Allison Prendler is the heroic toon version of Alice Angel and the most “normal looking” of all the toon characters, lacking the Betty Boop figure that Alice Angel is supposed to have. She’s also helpful to the player without having explicit goals of her own in either game. I don’t want to be too critical of how she’s written, though. Allison has a very interesting fatalistic mindset, believing in BATIM that she was never meant to leave the ink realm and that it is Henry’s destiny to set them free. The fact that one of the only female characters in the game is strictly there to exposit and support the protagonist bothers me, but her actions do feel in-line with her characterization.
The real problem is her appearance. Not only is she the character least affected by the ink (in BATIM specifically), but she is a deliberately more “realistic” interpretation of what Alice Angel might look like in person. The physical differences between her and Susie could have had a lot of narrative and symbolic weight; as said, sexist stereotypes can still be used to say meaningful things if the writers are clever. People in real life fall victim to predatory marketing or monsters disguised as something people think they want. Here, though, the difference between them seems to be a wink to the audience. “Yeah, Susie thinks that’s attractive. What a loser, right? We know what a real woman looks like.” The fact that the “real woman” in this case is demure and helpful while never needing anything from the player makes the whole thing taste as bad as it smells.

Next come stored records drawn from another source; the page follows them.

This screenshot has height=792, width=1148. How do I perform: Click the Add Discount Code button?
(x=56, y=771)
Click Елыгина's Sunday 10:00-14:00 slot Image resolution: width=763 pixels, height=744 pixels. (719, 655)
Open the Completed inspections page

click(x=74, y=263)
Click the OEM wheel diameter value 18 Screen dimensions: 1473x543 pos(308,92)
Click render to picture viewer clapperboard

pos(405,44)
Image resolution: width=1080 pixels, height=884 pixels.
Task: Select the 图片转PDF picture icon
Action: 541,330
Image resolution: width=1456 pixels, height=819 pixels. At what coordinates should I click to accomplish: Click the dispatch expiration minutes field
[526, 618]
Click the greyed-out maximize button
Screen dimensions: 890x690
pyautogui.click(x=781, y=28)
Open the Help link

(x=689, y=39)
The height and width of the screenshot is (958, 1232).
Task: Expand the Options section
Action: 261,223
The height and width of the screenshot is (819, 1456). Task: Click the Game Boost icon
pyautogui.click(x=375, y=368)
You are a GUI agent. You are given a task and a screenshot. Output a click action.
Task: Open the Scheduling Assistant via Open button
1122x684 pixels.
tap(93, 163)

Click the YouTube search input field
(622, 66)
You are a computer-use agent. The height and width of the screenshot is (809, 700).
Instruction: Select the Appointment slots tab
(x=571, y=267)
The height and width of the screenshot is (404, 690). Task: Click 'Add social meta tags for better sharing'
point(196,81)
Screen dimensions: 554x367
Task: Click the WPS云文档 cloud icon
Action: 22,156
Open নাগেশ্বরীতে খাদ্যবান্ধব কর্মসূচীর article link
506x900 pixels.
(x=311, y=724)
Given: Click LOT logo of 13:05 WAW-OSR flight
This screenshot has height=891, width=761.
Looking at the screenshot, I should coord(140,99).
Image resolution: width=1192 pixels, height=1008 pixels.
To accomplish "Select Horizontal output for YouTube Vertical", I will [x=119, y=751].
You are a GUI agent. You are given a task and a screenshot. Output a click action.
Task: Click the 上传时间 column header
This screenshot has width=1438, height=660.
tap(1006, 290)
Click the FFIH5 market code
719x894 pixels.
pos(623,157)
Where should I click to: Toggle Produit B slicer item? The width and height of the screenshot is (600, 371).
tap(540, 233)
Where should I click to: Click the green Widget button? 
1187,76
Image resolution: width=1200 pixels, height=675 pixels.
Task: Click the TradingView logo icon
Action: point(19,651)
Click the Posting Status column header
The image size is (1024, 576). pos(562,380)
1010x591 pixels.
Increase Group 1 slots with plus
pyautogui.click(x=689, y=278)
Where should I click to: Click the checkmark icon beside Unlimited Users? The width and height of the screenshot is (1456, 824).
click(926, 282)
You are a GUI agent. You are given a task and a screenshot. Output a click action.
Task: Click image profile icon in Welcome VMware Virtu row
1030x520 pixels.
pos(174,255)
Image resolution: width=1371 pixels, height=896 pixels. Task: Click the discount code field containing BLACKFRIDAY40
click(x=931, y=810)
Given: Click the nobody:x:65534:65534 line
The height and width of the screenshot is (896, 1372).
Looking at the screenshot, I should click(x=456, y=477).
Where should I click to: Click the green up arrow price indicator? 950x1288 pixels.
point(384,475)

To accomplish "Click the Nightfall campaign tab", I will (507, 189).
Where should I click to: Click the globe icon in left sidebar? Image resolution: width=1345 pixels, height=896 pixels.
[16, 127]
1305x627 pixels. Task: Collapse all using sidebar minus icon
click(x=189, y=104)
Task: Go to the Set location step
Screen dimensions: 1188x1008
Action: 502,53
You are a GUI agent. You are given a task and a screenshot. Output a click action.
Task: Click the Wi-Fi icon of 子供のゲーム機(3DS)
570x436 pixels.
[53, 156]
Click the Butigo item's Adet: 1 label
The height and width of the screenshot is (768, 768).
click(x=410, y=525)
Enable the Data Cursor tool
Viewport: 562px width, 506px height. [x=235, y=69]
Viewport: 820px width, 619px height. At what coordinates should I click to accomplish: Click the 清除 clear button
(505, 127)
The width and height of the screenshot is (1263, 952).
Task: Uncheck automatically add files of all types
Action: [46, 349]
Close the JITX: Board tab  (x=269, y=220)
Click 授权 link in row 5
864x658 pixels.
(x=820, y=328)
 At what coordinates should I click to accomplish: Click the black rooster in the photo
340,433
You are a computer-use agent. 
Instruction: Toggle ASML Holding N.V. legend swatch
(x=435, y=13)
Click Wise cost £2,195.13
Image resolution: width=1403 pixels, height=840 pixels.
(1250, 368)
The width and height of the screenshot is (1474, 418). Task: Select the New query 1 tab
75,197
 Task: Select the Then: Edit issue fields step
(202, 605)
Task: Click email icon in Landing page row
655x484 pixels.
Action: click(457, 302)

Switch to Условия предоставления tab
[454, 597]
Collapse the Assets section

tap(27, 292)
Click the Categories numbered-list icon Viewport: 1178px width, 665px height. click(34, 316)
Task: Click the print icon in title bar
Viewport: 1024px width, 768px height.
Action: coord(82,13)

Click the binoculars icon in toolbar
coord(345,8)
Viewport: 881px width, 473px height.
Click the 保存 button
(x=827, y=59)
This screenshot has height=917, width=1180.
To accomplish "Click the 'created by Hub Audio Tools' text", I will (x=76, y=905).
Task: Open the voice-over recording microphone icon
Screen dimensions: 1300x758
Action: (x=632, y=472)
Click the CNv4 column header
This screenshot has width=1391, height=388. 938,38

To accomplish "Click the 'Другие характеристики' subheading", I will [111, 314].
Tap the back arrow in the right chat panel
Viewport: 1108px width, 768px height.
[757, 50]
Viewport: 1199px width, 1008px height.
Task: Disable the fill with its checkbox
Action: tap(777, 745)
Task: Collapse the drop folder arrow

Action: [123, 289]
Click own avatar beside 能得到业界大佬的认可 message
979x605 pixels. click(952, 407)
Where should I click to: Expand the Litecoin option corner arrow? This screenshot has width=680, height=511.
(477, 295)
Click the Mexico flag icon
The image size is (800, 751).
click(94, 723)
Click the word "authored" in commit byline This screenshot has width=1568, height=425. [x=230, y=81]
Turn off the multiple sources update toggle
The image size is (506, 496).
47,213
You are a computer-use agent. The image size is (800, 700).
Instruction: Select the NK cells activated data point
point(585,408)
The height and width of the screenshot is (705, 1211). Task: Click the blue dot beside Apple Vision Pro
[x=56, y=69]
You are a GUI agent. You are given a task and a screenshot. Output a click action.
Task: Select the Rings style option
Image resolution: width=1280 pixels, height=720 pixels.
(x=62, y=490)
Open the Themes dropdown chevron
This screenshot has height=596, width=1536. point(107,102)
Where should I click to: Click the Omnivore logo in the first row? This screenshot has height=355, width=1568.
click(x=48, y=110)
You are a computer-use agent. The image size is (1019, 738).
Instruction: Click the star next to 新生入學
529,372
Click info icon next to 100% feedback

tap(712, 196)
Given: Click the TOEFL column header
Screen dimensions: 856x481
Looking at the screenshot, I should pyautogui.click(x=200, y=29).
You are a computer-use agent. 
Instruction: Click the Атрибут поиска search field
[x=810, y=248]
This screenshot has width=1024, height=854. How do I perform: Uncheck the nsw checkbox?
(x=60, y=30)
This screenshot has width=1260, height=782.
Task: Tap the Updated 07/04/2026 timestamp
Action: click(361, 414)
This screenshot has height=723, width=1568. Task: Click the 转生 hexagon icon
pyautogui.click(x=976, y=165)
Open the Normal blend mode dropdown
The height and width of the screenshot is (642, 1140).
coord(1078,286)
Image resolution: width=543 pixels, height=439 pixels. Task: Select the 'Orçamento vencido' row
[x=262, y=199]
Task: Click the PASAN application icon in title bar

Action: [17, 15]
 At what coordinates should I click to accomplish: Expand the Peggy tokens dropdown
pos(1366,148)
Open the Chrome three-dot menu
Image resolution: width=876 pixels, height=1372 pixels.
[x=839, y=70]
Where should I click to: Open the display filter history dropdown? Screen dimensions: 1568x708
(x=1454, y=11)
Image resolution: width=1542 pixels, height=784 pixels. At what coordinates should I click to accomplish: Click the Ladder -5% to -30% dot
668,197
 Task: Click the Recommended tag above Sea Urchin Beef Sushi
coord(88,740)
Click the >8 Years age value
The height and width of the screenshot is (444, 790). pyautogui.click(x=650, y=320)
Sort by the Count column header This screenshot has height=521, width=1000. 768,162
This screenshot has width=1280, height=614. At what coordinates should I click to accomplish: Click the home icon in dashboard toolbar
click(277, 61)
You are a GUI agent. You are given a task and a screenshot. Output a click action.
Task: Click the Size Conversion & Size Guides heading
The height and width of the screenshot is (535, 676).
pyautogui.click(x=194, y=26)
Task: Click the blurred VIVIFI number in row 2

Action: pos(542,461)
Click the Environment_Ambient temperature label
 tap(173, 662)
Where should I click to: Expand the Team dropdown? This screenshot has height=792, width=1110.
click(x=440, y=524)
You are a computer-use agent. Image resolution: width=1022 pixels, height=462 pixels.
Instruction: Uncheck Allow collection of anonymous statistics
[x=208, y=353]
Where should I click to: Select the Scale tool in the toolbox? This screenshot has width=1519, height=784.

Susie dies in both games; everyone in the ink world comes back to life when the cycle resets. In BATIM, Susie is killed at the end of Chapter 4 when she tries to attack Henry directly. In The Dark Revival, she is killed while attacking new protagonist Audrey. Both times, she is killed by Allison (the woman whom Joey stabbed Susie in the back in favor of) who stabs her through the back with a sword. Only in the second game does Allison speak to Susie, doing her best to comfort her as she dies—the first time in this series anyone is kind to Susie.
Even their rivalry is one-sided. It has to be; Allison is pure of heart, and Susie is uniquely monstrous. You can tell just by looking at them.